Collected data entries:
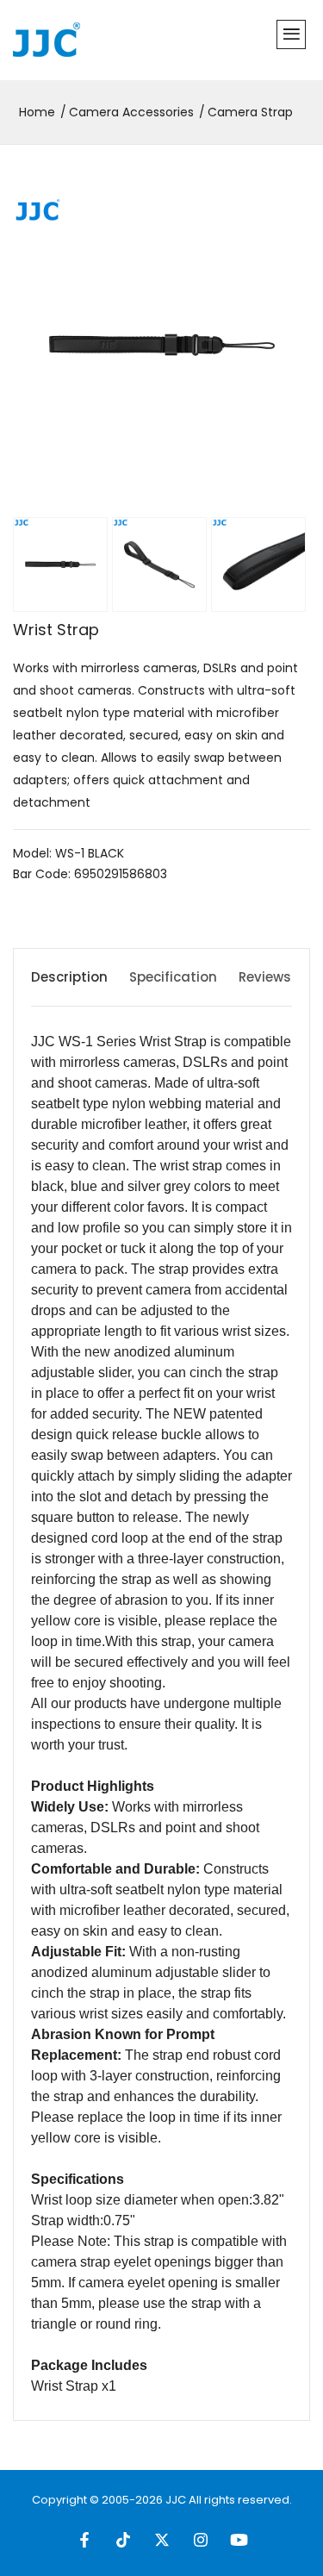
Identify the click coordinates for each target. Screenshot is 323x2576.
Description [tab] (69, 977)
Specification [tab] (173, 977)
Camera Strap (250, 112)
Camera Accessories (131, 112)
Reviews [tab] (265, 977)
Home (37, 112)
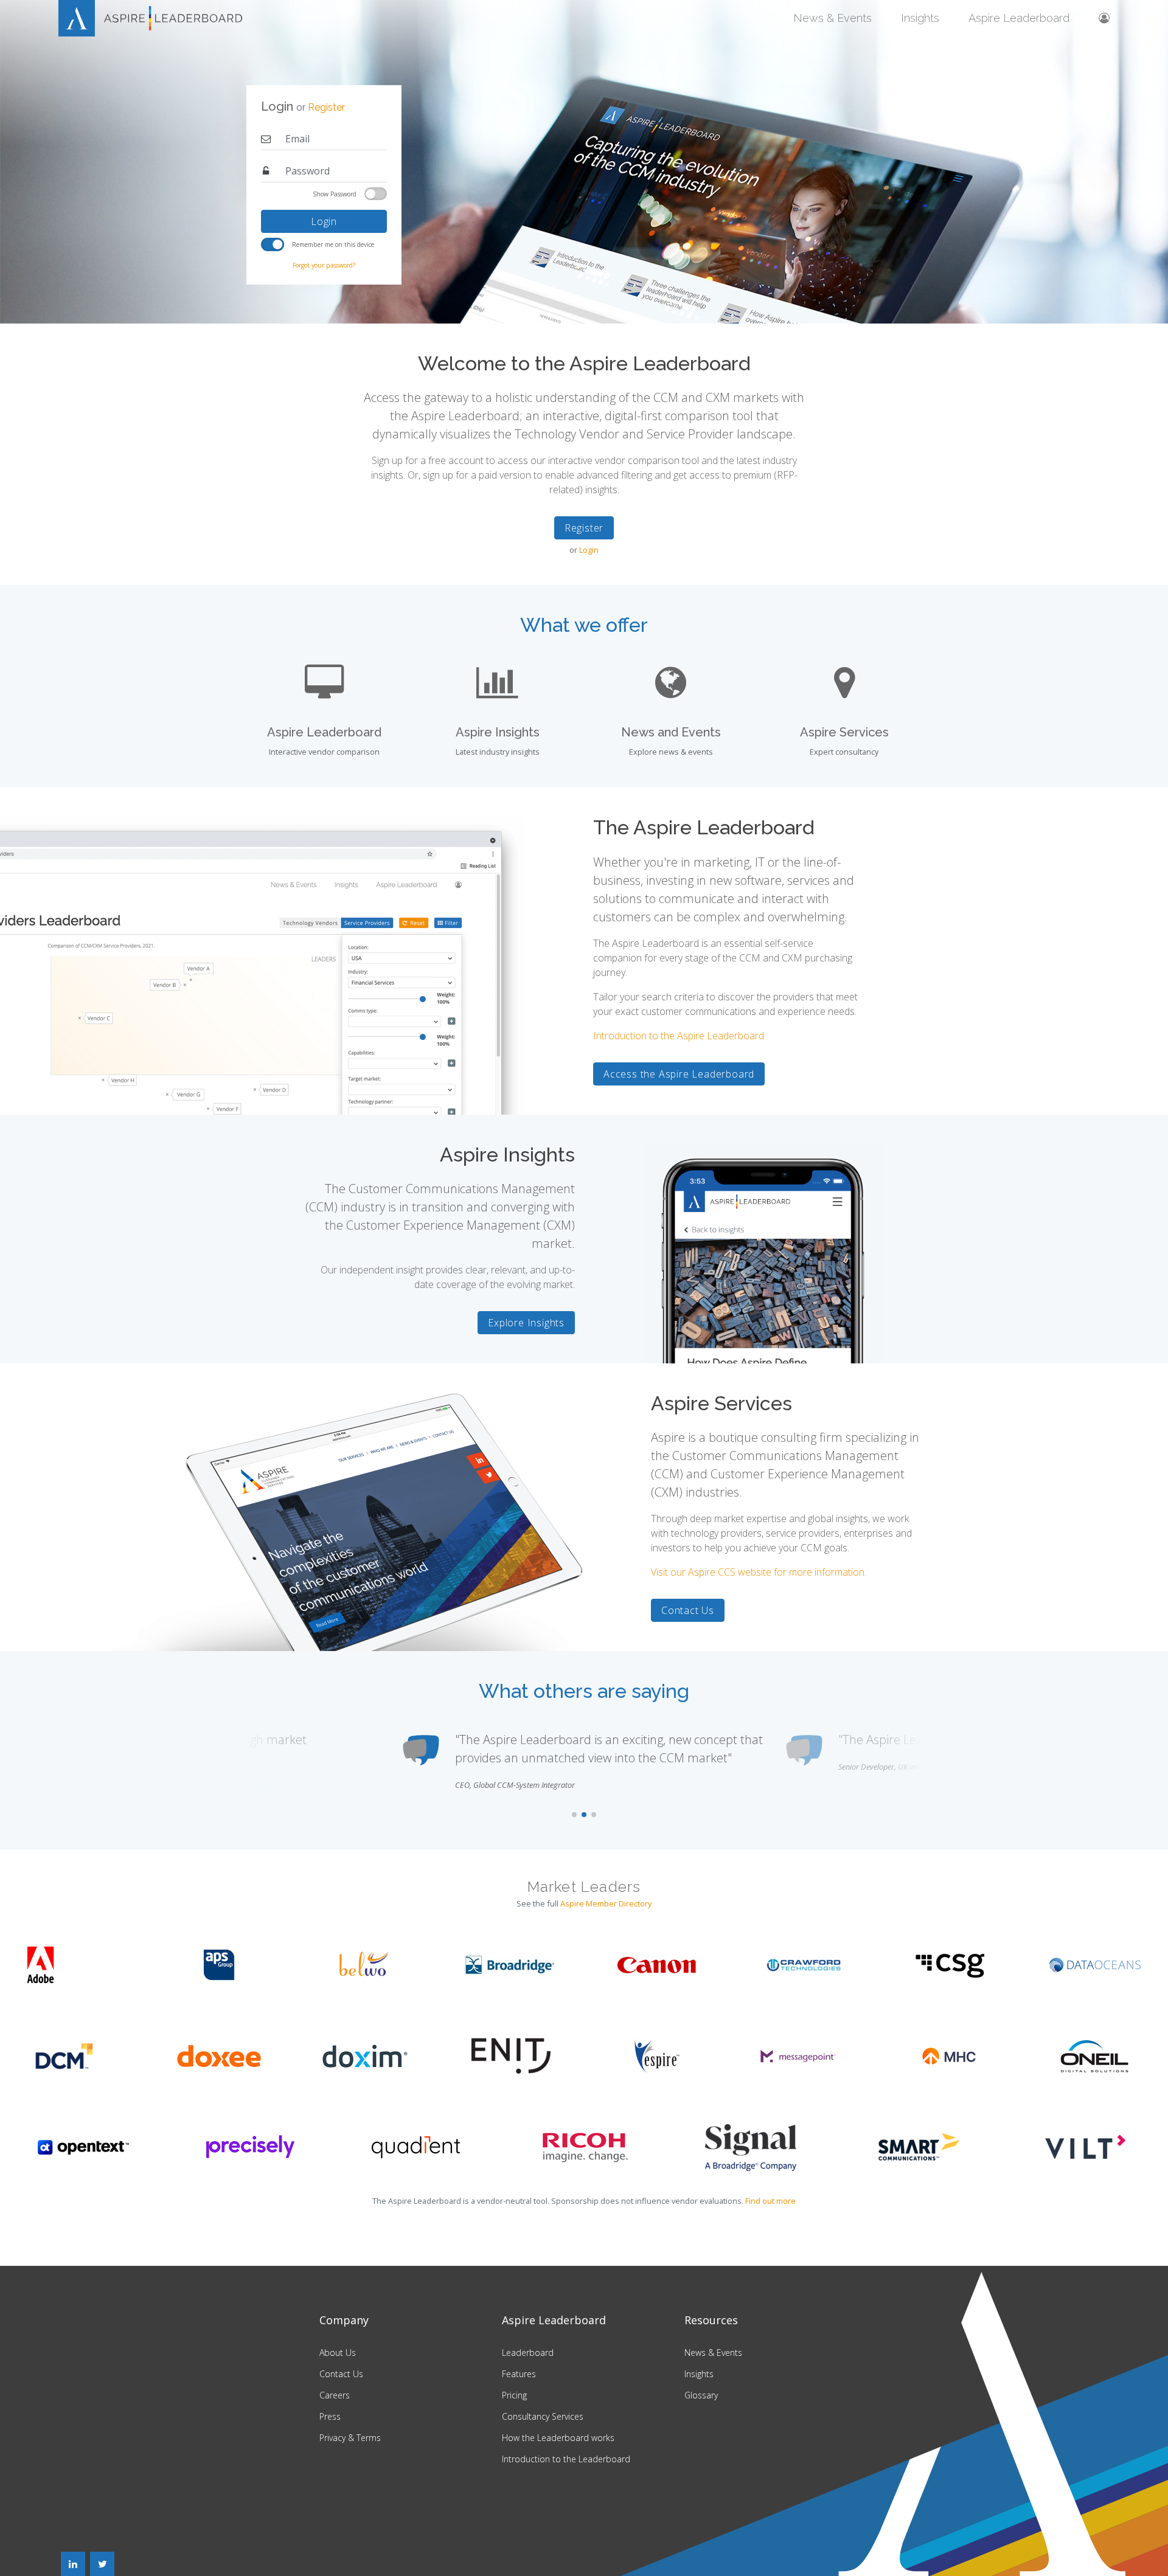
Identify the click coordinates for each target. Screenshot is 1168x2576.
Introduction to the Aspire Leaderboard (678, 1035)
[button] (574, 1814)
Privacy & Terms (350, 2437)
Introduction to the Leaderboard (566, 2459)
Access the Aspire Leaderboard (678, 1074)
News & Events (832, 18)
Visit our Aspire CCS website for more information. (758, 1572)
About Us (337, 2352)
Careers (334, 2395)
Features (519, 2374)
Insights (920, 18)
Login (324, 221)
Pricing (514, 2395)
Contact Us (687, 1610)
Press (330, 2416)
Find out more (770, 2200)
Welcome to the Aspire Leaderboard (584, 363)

→ What you should do: Without the pictures, copy out each entry exactly as it stands.

→ Answer below:
Identify the click coordinates for each target. Screenshot is 323x2576.
Description [tab] (69, 977)
Specification [tab] (173, 977)
Camera Strap (250, 112)
Camera Accessories (131, 112)
Reviews [tab] (265, 977)
Home (37, 112)
Identify the click coordinates for each target. Screenshot is 1168x2576.
Introduction to the Aspire Leaderboard (678, 1035)
[button] (574, 1814)
Privacy & Terms (350, 2437)
Introduction to the Leaderboard (566, 2459)
Access the Aspire Leaderboard (678, 1074)
News & Events (832, 18)
Visit our Aspire CCS website for more information. (758, 1572)
About Us (337, 2352)
Careers (334, 2395)
Features (519, 2374)
Insights (920, 18)
Login (324, 221)
Pricing (514, 2395)
Contact Us (687, 1610)
Press (330, 2416)
Find out more (770, 2200)
Welcome to the Aspire Leaderboard (584, 363)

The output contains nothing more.